Do you think the results mesh your two sounds together, or does it sound like neither of you?
D’Julz: We finished the first track, “2 Miles Away,” really quickly, and I think that one sound different than what either one of us would sound like on our own. That was actually what we were aiming for.
Weeks: I would never have done that track by myself, for sure. It’s us working together, but it doesn’t sound like us, I don’t think.
D’Julz: But the second one, “Ligne B," the sound of us together. The bass and beats are definitely Phil’s style—and the loop on top is maybe me. It’s the perfect combination of the both of us, and I think the EP is quite rich because of this.

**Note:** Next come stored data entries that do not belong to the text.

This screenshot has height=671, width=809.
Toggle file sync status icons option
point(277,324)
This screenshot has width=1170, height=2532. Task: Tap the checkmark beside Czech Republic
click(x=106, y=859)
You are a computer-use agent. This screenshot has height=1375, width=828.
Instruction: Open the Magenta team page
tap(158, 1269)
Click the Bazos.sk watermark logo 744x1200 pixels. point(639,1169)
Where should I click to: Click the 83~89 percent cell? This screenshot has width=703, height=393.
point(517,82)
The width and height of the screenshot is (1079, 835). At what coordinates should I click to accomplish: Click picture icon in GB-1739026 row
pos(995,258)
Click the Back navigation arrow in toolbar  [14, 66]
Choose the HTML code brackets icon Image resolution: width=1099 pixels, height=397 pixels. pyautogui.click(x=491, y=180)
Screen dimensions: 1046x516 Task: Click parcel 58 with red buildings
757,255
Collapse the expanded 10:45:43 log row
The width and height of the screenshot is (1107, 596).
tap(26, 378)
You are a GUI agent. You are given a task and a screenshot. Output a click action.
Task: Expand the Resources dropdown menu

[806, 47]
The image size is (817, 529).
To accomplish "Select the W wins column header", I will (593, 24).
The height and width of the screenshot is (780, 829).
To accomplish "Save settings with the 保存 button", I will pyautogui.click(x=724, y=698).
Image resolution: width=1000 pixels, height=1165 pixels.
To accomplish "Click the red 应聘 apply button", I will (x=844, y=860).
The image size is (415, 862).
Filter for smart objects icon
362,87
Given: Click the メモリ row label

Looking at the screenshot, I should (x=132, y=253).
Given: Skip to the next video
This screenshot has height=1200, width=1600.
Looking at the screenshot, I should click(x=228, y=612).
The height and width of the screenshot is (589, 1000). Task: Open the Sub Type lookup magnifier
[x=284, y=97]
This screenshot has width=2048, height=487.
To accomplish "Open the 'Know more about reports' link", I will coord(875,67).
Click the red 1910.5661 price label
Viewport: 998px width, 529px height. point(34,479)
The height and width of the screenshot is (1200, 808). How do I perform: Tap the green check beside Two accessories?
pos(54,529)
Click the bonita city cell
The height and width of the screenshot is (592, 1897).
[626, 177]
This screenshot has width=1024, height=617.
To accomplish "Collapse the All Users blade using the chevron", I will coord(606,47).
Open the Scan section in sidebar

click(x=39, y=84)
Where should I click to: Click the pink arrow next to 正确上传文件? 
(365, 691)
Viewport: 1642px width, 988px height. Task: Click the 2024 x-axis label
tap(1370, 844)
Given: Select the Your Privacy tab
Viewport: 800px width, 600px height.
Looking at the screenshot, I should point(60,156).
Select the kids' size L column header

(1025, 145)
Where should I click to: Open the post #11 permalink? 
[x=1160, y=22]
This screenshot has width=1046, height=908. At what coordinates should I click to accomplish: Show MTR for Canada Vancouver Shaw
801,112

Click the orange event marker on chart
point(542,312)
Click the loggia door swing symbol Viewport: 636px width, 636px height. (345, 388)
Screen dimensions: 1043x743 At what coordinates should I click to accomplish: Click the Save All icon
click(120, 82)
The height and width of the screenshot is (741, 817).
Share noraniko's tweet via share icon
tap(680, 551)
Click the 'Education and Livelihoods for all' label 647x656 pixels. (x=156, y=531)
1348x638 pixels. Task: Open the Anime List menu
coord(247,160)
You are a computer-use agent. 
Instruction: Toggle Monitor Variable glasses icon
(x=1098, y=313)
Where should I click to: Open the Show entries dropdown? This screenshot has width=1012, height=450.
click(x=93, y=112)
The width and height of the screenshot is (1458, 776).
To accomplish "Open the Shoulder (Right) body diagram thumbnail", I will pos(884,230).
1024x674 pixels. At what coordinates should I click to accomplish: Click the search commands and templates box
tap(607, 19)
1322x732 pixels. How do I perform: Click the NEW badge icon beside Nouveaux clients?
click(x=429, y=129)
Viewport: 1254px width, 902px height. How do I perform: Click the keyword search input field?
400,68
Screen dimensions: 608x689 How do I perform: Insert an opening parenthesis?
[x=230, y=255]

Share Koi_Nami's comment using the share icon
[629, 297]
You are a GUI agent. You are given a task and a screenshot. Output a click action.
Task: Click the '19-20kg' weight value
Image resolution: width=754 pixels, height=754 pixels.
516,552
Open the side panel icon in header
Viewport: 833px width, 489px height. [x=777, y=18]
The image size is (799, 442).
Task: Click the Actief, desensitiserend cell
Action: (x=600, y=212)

Weeks: I feel exactly the same. That second track, the one with the bass, is the one that I’m playing the most in my sets.
D’Julz: Me, too! [laughs] But a lot of people have been playing the first one, so we are happy.
I know a lot of people really love that Trus’me mix of “Ligne B” as well.
Weeks: So do I!
D’Julz: We actually had a few names in mind for the remix, but I’ve really been liking what Trus’me’s been doing lately. It’s a bit more techno, but always with a nice groove. There’s something quite different about his music, and I really like that. Anyway, we submitted his name and a few others to Molly, and she knows Trus’me quite well and bumped into him when he was playing at Concrete a few months ago, and it just went from there. He did a great job—it’s stripped down and more focused on the bass.
Weeks: It’s that 303 bass. We made it with the original TB-303, and I think that’s why he liked it—the sound of it is huge.
Do you two have any more plans to work together?
Weeks: We haven’t even talked about that yet, I don’t think. Are we, Julien?
D’Jules: We had a lot of fun working together, and we are both happy with the result. But right now, I really need to start focusing on my own material, because I was doing a lot of collaborations before. I know Phil is a workaholic—he does like two tracks a day or something—but I’m a lot slower, so that’s why I have to set time aside to work on my own stuff. Eventually, I’d love to do something else with Phil.
Weeks: And I’m working on my next album, so at the moment I’m focused on that. I’m not even doing very much remix work right now. But we’ll do something again, for sure.
Do you both see yourself staying at the Rex Club for as long as you're DJing?
D’Julz: Well, both of our nights have never been doing as well as they are now, I have to say. The Paris scene in general has exploded in the past three years.
Weeks: I think it is the best in the world now. Before, I would have said London and Berlin—but I think Paris is taking over, at least in Europe.
D’Julz: And that’s something that we did not see coming! But it’s at another level right now, with new clubs, new parties and new festivals. With the Rex in the middle of this, you might think it might suffer from having all this new competition—but that’s not the case at all. The club is doing better than ever, and so there is no plan to ever move on.
Weeks: I am the same way. It’s so funny—when I’m playing there now, there are all these kids looking at the CDJ trying to see what you are playing. They all want the music! People aren’t there just to party and get fucked up. They really want to know about the music, and you can feel that. And Paris wasn’t always like that.
D’Julz: This new generation is just fantastic. They are very open-minded, and they are very educated about things. They are the best crowd that you can imagine.